My favourite piece of the Manchester pie has been always been the Northern Quarter. Sure, it’s overrun with hipsters, but it’s always a joy to see the latest trend in facial hair, and I love the creative, visually louche attitude of its inhabitants and the indie bars and restaurants the population supports. These red brick walkways support many a mean tea shop (see North Tea Power) and real ale havens (see Port Street Beer House), and there’s not a month goes by that sees itself without a pop up cocktail bar or new street food concept being trialled

Changes are afoot though, people. With many southern businesses moving north to take advantage of the talent in and around Manchester, and its bold new face as the north’s media hub bringing an influx of new professionals looking for fine experiences to spend on, the city’s offering is naturally changing with it. The mushrooming of fine dining establishments pays testament to that. Both Simon Rogan’s The French and Aiden Byrne’s soon to open Manchester House are prime examples of food businesses ripe to take advantage of a more monied and cultured clientele.

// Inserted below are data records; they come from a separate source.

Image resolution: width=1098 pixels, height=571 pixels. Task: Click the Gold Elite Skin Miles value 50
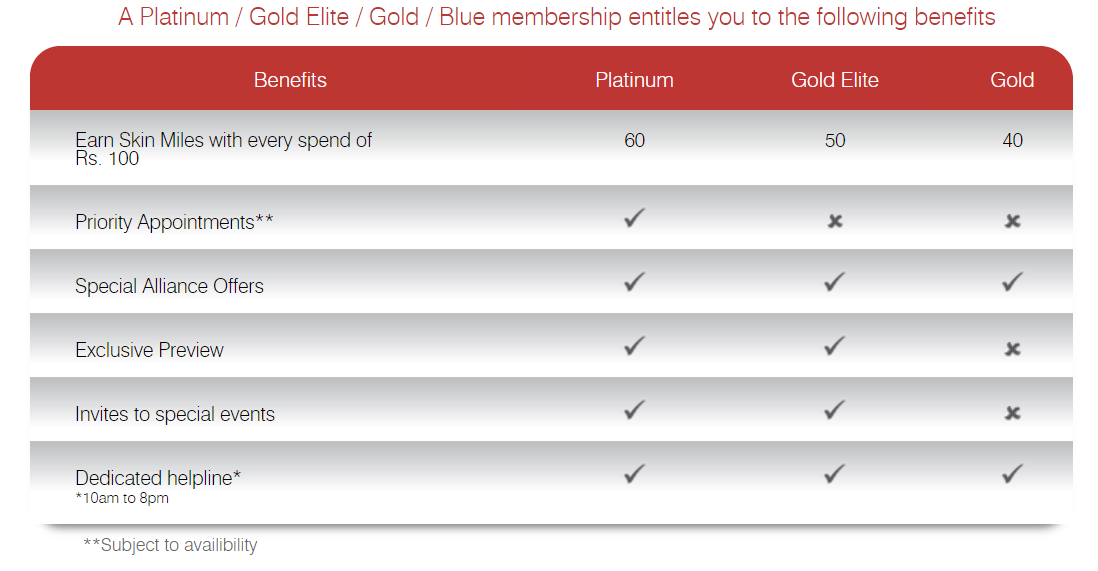pos(835,141)
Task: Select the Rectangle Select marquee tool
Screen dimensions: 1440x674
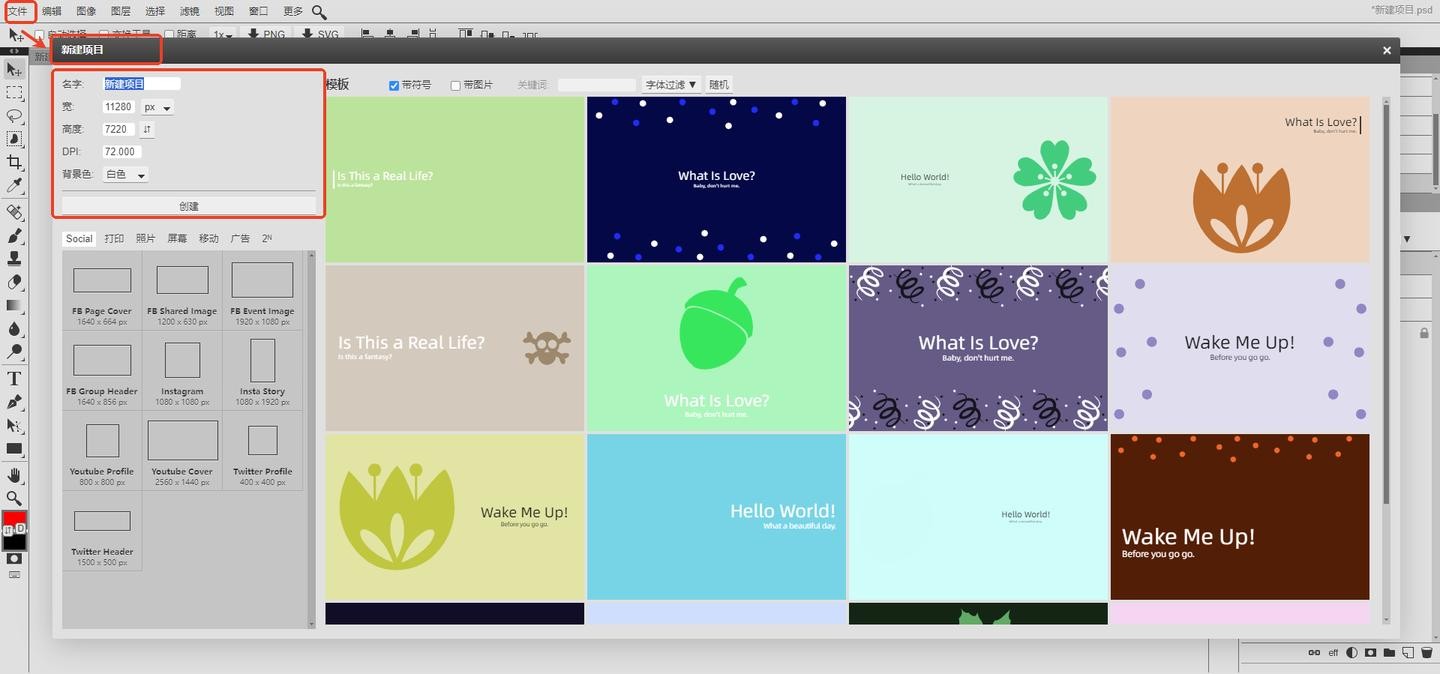Action: click(x=14, y=93)
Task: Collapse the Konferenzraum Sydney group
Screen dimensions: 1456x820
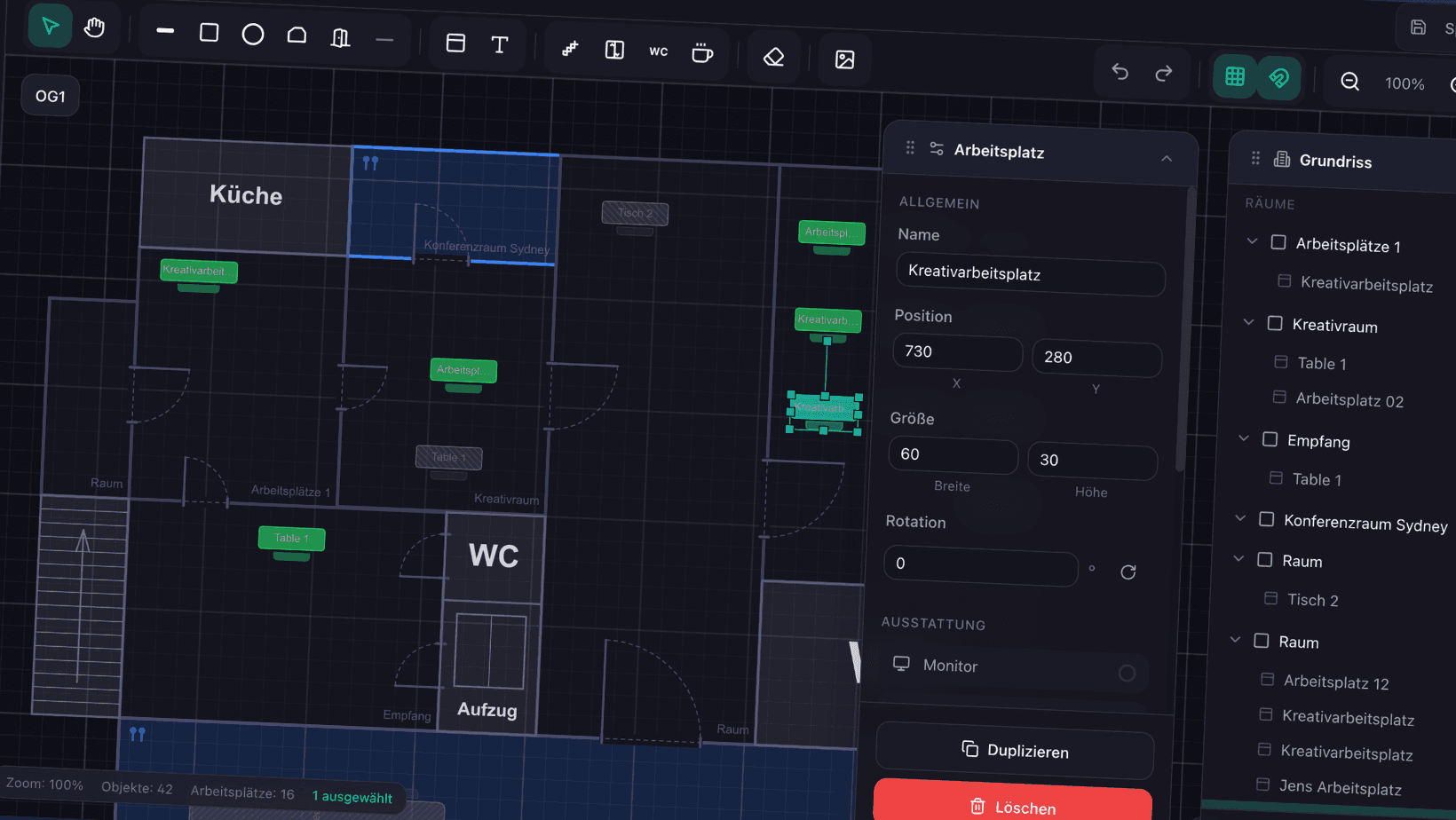Action: (1240, 518)
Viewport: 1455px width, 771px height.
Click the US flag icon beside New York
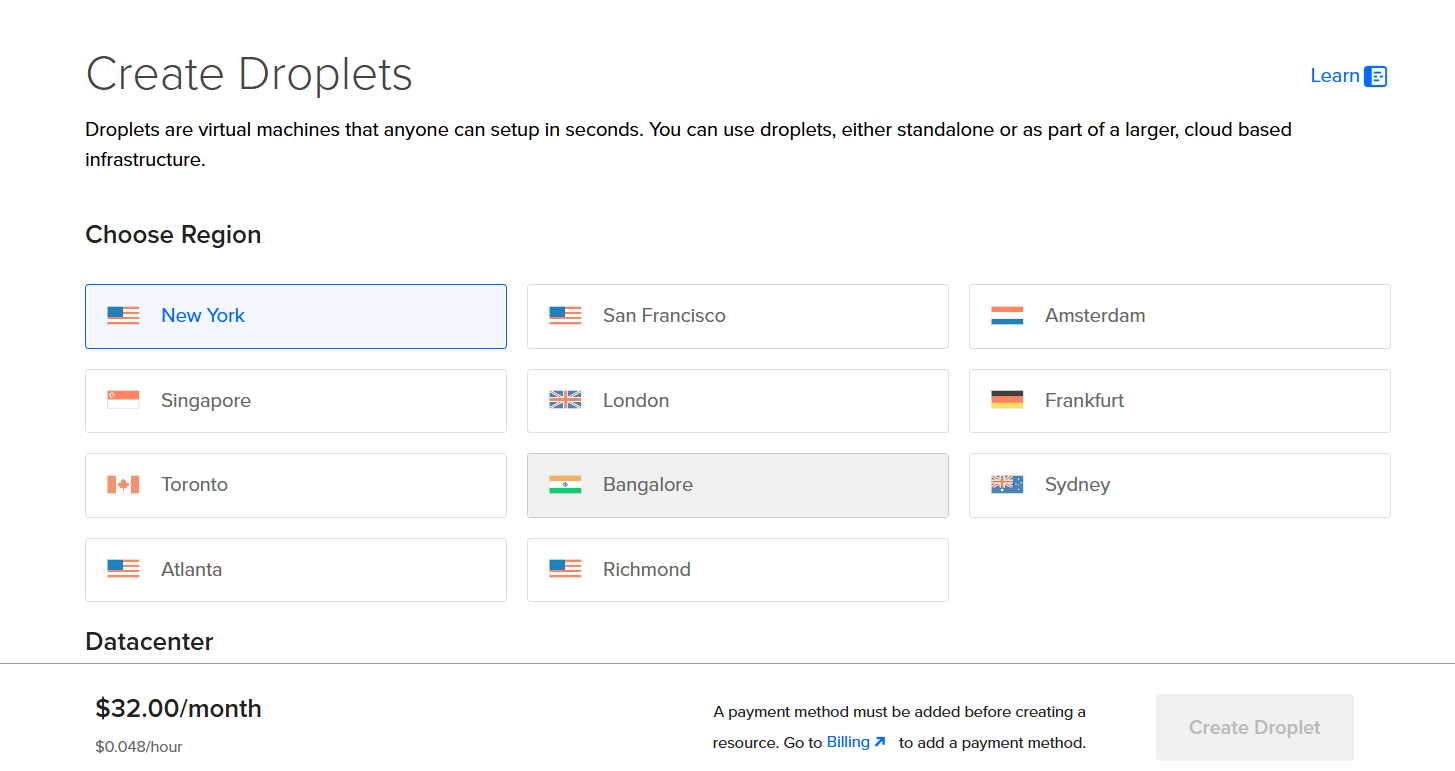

Living slap bang in the centre of the Northern Quarter, the change has been marked. No chain restaurants as yet, but now in-the-know party goers from Manchester’s surrounding area have marked the land west of Great Ancoats Street as their playground, and the too cool-for-school drinking dens and never-say die-burger joints (come back, Almost Famous) proves an irresistible pull for young professionals. Only on a weeknight does the alternative soul of the Northern Quarter live on, but with more concepts opening and appealing to the masses than the traditional niche, for how long?

Rosylee Dining Room

Rosylee Dining Room

Case in point, Rosylee Tea Rooms. For months, I’ve watched with interest the development of the vast space above Hula, wondering how in the face of Sugar Junction and Home Sweet Home, it would carve itself a place in the heart of the city’s twee café culture. Going upmarket, is the answer. The décor is breath taking. A slick monochrome and red brick colour scheme, with soft lighting and garlands hanging from the walls – not to mention the largest outdoor seating space in the area – the summer soft launch has already proved it to be an irresistible draw.

Rosylee Bar

Rosylee Bar

I paid a short visit after a long holiday in Cornwall, and though I couldn’t quite bring myself to tackle afternoon tea after two weeks of inhaling every cream tea I came across, I did manage a cocktail and a couple of ‘light bites’. One week into opening, the service was a little shonky, taking over twenty minutes to place my order, but the girls in pearls (as seems to be dress code) were lovely, and very passionate about the new venture. Passing here on my way home from work every night, the service appears to have settled in. Well, the punters always seem happily fed and watered, anyway.

Goat's Cheese Bon Bons

Goat’s Cheese Bon Bons

Twice Cooked Chips

Twice Cooked Chips

The food was faultless. Goat’s cheese bon bons lightly seasoned with black pepper and made moreish with lemon zest were perfectly bread crumbed, and the accompanying twice-cooked chips (forgive me, I’m northern) were fat, crisp and golden. It’s enough to tempt me back, and having read other decent reviews, will be returning soon. The iced tea cocktail was less successful, on account of a heavy hand with the sugar syrup, obliterating the exciting breakfast tea, rhubarb and lemon juice flavours promised, but the feedback was taken on board, which is always a good sign.

Breakfast Tea Cocktail

Breakfast Tea Cocktail

In the name of pulling the restaurant theme together, the menus are a little overly conceptualised. Wordy introductions and mellifluous naming conventions jar a little, but with a fairly standard but well put together food offering – niçoise salad and steak crostini – and some interesting cocktail flavour introductions – kaffir lime and plum – for an establishment that wouldn’t look out of place on King Street, it should continue to do well, and should they sort the cocktail issues out, perhaps draw in some of the old school NQ crowd? I’ve yet to spot a bearded wonder, but there’s time.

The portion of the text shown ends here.